------ Data shown

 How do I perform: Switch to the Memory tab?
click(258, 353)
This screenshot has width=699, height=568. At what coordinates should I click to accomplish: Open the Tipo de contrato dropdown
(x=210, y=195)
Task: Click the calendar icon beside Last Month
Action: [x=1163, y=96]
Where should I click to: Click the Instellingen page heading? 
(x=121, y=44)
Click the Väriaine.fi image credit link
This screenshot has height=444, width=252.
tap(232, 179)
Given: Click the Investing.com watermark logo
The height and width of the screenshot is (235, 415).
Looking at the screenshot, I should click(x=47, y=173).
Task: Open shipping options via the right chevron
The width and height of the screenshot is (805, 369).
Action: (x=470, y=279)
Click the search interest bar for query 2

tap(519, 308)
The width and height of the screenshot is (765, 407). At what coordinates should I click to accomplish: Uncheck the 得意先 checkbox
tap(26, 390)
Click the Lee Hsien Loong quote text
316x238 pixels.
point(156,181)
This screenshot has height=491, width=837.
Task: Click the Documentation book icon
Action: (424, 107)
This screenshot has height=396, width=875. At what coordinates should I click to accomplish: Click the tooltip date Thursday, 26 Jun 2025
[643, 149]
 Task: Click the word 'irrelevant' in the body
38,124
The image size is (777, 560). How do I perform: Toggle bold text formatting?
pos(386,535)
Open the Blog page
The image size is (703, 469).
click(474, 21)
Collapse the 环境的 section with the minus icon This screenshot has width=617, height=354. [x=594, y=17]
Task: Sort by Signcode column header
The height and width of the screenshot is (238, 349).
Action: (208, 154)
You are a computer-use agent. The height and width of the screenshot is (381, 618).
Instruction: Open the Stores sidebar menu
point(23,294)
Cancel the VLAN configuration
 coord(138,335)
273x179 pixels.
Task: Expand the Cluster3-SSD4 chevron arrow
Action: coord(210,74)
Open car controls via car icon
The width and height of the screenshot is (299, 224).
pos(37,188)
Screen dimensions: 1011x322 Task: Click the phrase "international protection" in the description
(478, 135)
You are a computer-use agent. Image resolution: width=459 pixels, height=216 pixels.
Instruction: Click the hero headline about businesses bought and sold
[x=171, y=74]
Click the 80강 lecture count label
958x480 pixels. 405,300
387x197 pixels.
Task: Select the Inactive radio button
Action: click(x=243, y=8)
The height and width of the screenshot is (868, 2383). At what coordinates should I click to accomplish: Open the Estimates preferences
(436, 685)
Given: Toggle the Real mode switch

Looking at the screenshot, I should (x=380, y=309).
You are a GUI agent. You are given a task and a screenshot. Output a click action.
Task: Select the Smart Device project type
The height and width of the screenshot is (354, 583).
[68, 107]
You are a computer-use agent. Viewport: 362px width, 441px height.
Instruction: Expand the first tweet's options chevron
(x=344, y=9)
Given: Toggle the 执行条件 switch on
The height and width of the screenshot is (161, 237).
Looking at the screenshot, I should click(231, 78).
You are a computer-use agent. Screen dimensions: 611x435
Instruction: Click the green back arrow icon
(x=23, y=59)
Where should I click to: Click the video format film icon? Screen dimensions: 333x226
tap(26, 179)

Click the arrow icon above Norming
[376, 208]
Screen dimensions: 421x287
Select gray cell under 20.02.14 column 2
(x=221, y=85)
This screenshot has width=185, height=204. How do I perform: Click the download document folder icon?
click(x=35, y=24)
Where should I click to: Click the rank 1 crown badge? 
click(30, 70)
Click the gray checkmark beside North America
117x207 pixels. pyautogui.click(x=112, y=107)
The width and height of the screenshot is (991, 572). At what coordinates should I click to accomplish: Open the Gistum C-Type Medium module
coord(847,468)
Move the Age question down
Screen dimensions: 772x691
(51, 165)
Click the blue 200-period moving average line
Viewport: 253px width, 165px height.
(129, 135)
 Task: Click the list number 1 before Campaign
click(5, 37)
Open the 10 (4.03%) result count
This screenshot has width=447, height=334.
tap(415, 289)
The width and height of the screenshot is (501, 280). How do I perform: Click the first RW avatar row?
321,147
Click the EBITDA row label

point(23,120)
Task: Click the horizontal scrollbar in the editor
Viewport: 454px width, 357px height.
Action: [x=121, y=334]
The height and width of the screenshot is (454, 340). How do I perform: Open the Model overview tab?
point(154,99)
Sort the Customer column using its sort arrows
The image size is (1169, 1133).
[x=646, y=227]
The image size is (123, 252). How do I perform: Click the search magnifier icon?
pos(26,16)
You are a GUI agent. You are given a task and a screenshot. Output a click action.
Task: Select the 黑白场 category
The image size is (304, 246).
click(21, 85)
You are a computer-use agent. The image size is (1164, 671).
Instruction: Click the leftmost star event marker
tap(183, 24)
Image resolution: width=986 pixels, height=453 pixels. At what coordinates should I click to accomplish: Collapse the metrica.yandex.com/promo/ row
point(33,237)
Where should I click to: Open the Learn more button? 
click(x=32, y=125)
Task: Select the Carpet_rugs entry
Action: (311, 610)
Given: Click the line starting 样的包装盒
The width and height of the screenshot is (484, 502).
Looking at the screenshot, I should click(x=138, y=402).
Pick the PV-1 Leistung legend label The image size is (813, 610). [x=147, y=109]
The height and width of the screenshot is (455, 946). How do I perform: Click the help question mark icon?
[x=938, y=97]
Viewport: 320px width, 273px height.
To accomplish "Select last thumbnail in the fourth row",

------------

▶ What this task involves
Take the records above and return them exactly as written.

▶ Result
 How do I perform: Switch to the Memory tab?
click(258, 353)
This screenshot has width=699, height=568. At what coordinates should I click to accomplish: Open the Tipo de contrato dropdown
(x=210, y=195)
Task: Click the calendar icon beside Last Month
Action: [x=1163, y=96]
Where should I click to: Click the Instellingen page heading? 
(x=121, y=44)
Click the Väriaine.fi image credit link
This screenshot has height=444, width=252.
tap(232, 179)
Given: Click the Investing.com watermark logo
The height and width of the screenshot is (235, 415).
Looking at the screenshot, I should click(x=47, y=173).
Task: Open shipping options via the right chevron
The width and height of the screenshot is (805, 369).
Action: (x=470, y=279)
Click the search interest bar for query 2

tap(519, 308)
The width and height of the screenshot is (765, 407). At what coordinates should I click to accomplish: Uncheck the 得意先 checkbox
tap(26, 390)
Click the Lee Hsien Loong quote text
316x238 pixels.
point(156,181)
This screenshot has height=491, width=837.
Task: Click the Documentation book icon
Action: (424, 107)
This screenshot has height=396, width=875. At what coordinates should I click to accomplish: Click the tooltip date Thursday, 26 Jun 2025
[643, 149]
 Task: Click the word 'irrelevant' in the body
38,124
The image size is (777, 560). How do I perform: Toggle bold text formatting?
pos(386,535)
Open the Blog page
The image size is (703, 469).
click(474, 21)
Collapse the 环境的 section with the minus icon This screenshot has width=617, height=354. [x=594, y=17]
Task: Sort by Signcode column header
The height and width of the screenshot is (238, 349).
Action: (208, 154)
You are a computer-use agent. The height and width of the screenshot is (381, 618).
Instruction: Open the Stores sidebar menu
point(23,294)
Cancel the VLAN configuration
 coord(138,335)
273x179 pixels.
Task: Expand the Cluster3-SSD4 chevron arrow
Action: coord(210,74)
Open car controls via car icon
The width and height of the screenshot is (299, 224).
pos(37,188)
Screen dimensions: 1011x322 Task: Click the phrase "international protection" in the description
(478, 135)
You are a computer-use agent. Image resolution: width=459 pixels, height=216 pixels.
Instruction: Click the hero headline about businesses bought and sold
[x=171, y=74]
Click the 80강 lecture count label
958x480 pixels. 405,300
387x197 pixels.
Task: Select the Inactive radio button
Action: click(x=243, y=8)
The height and width of the screenshot is (868, 2383). At what coordinates should I click to accomplish: Open the Estimates preferences
(436, 685)
Given: Toggle the Real mode switch

Looking at the screenshot, I should (x=380, y=309).
You are a GUI agent. You are given a task and a screenshot. Output a click action.
Task: Select the Smart Device project type
The height and width of the screenshot is (354, 583).
[68, 107]
You are a computer-use agent. Viewport: 362px width, 441px height.
Instruction: Expand the first tweet's options chevron
(x=344, y=9)
Given: Toggle the 执行条件 switch on
The height and width of the screenshot is (161, 237).
Looking at the screenshot, I should click(231, 78).
You are a computer-use agent. Screen dimensions: 611x435
Instruction: Click the green back arrow icon
(x=23, y=59)
Where should I click to: Click the video format film icon? Screen dimensions: 333x226
tap(26, 179)

Click the arrow icon above Norming
[376, 208]
Screen dimensions: 421x287
Select gray cell under 20.02.14 column 2
(x=221, y=85)
This screenshot has width=185, height=204. How do I perform: Click the download document folder icon?
click(x=35, y=24)
Where should I click to: Click the rank 1 crown badge? 
click(30, 70)
Click the gray checkmark beside North America
117x207 pixels. pyautogui.click(x=112, y=107)
The width and height of the screenshot is (991, 572). At what coordinates should I click to accomplish: Open the Gistum C-Type Medium module
coord(847,468)
Move the Age question down
Screen dimensions: 772x691
(51, 165)
Click the blue 200-period moving average line
Viewport: 253px width, 165px height.
(129, 135)
 Task: Click the list number 1 before Campaign
click(5, 37)
Open the 10 (4.03%) result count
This screenshot has width=447, height=334.
tap(415, 289)
The width and height of the screenshot is (501, 280). How do I perform: Click the first RW avatar row?
321,147
Click the EBITDA row label

point(23,120)
Task: Click the horizontal scrollbar in the editor
Viewport: 454px width, 357px height.
Action: [x=121, y=334]
The height and width of the screenshot is (454, 340). How do I perform: Open the Model overview tab?
point(154,99)
Sort the Customer column using its sort arrows
The image size is (1169, 1133).
[x=646, y=227]
The image size is (123, 252). How do I perform: Click the search magnifier icon?
pos(26,16)
You are a GUI agent. You are given a task and a screenshot. Output a click action.
Task: Select the 黑白场 category
The image size is (304, 246).
click(21, 85)
You are a computer-use agent. The image size is (1164, 671).
Instruction: Click the leftmost star event marker
tap(183, 24)
Image resolution: width=986 pixels, height=453 pixels. At what coordinates should I click to accomplish: Collapse the metrica.yandex.com/promo/ row
point(33,237)
Where should I click to: Open the Learn more button? 
click(x=32, y=125)
Task: Select the Carpet_rugs entry
Action: (311, 610)
Given: Click the line starting 样的包装盒
The width and height of the screenshot is (484, 502).
Looking at the screenshot, I should click(x=138, y=402).
Pick the PV-1 Leistung legend label The image size is (813, 610). [x=147, y=109]
The height and width of the screenshot is (455, 946). How do I perform: Click the help question mark icon?
[x=938, y=97]
Viewport: 320px width, 273px height.
To accomplish "Select last thumbnail in the fourth row",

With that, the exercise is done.